Every line below between the one holding "This screenshot has width=1316, height=904." and the one holding "Click the DEAL INTELLIGENCE category label", inclusive, should be copied exactly, and no other line.

++++ EXCERPTED DATA

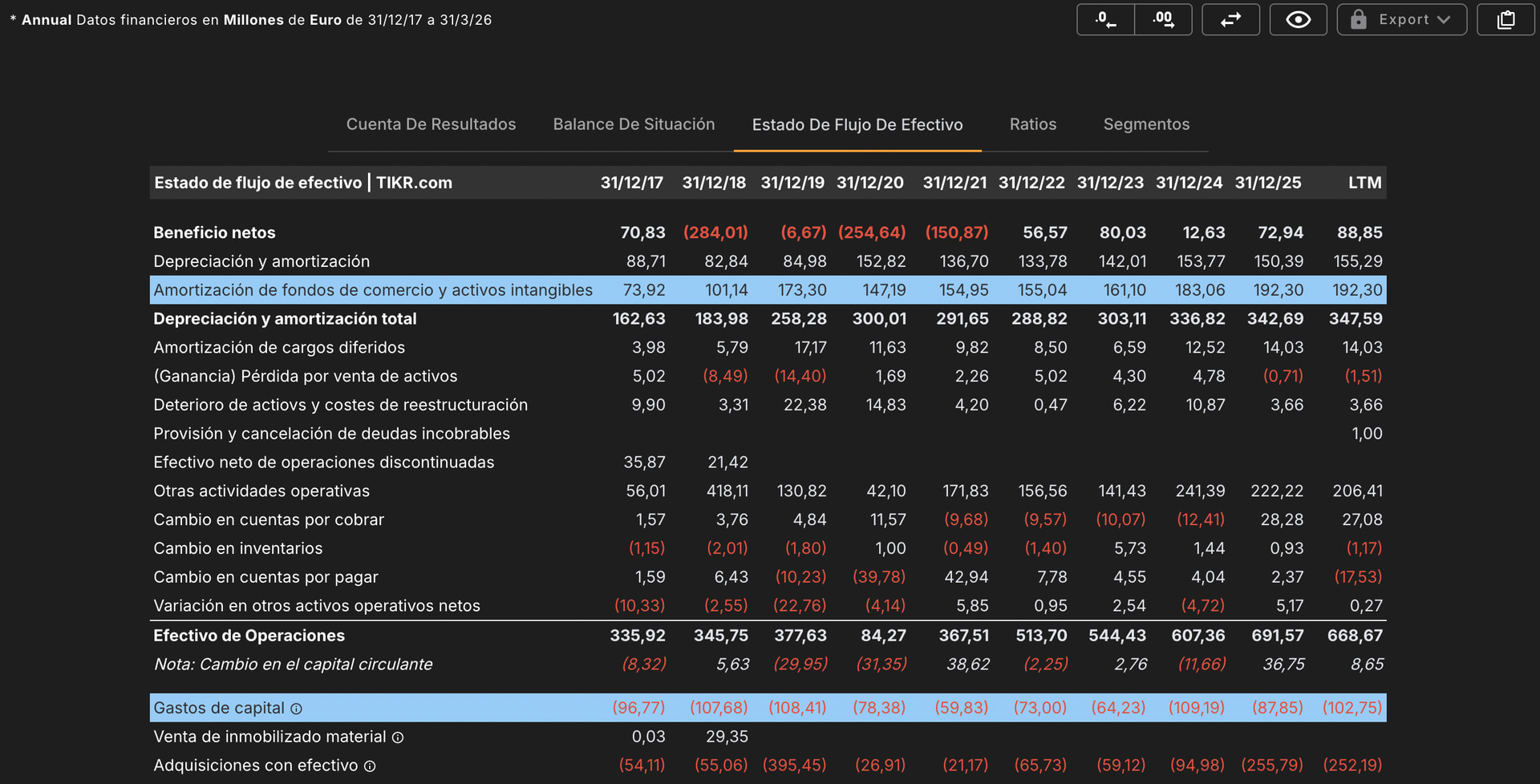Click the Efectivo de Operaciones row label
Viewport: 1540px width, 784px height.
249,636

++++++++
++++ EXCERPTED DATA

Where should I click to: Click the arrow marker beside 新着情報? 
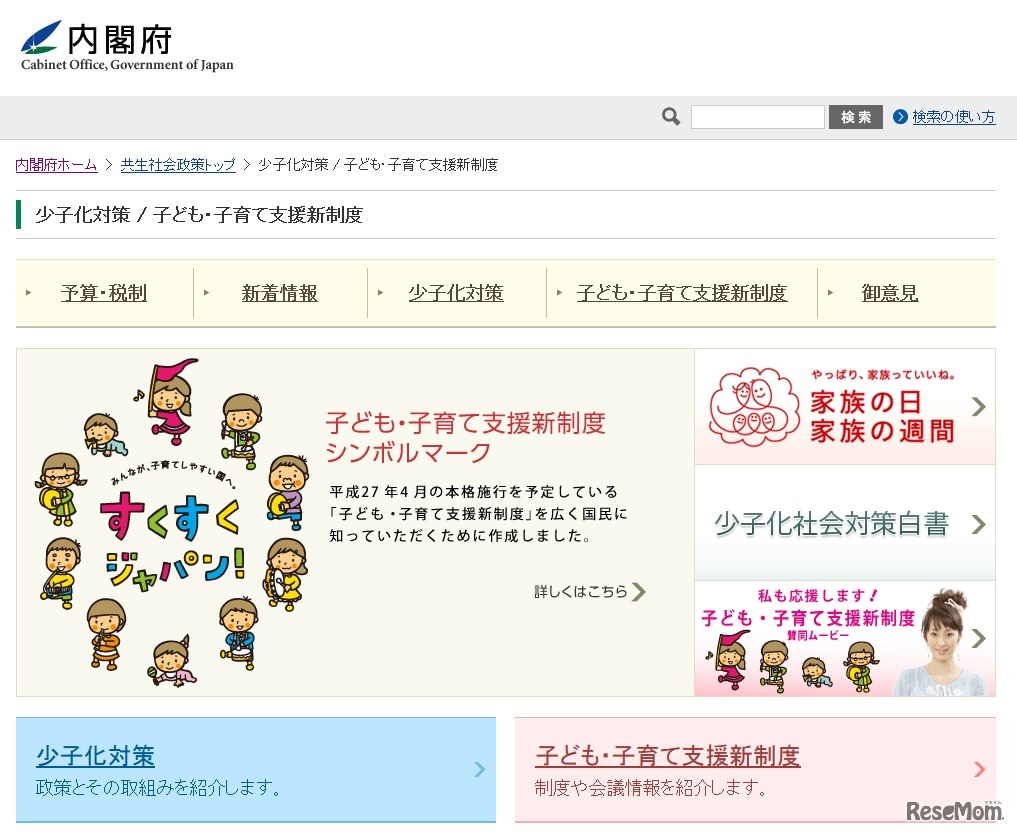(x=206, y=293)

++++++++
++++ EXCERPTED DATA

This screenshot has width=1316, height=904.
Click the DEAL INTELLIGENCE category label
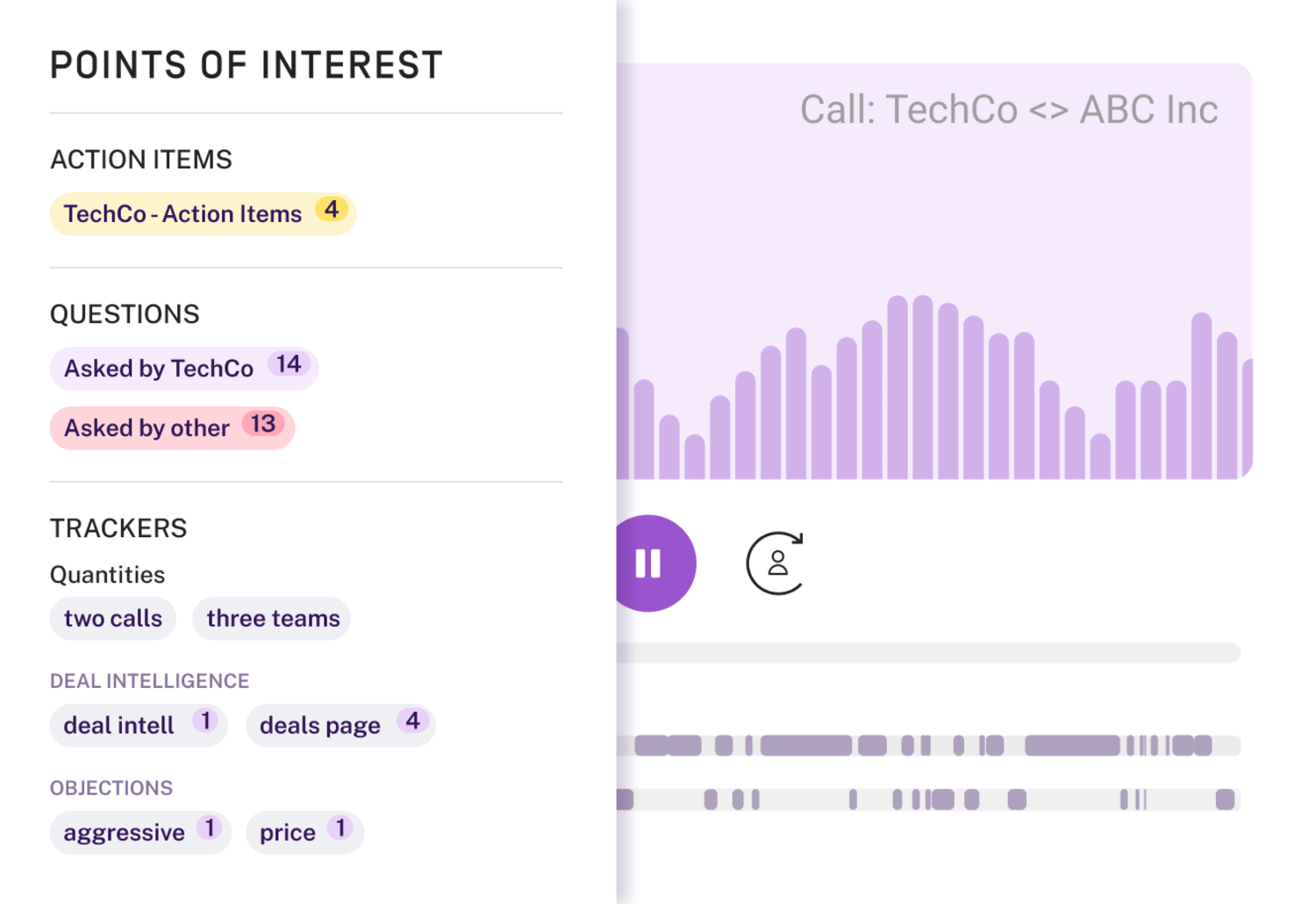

++++++++

RESPONSE TO THE EXERCISE:
This screenshot has width=1316, height=904.
Click the DEAL INTELLIGENCE category label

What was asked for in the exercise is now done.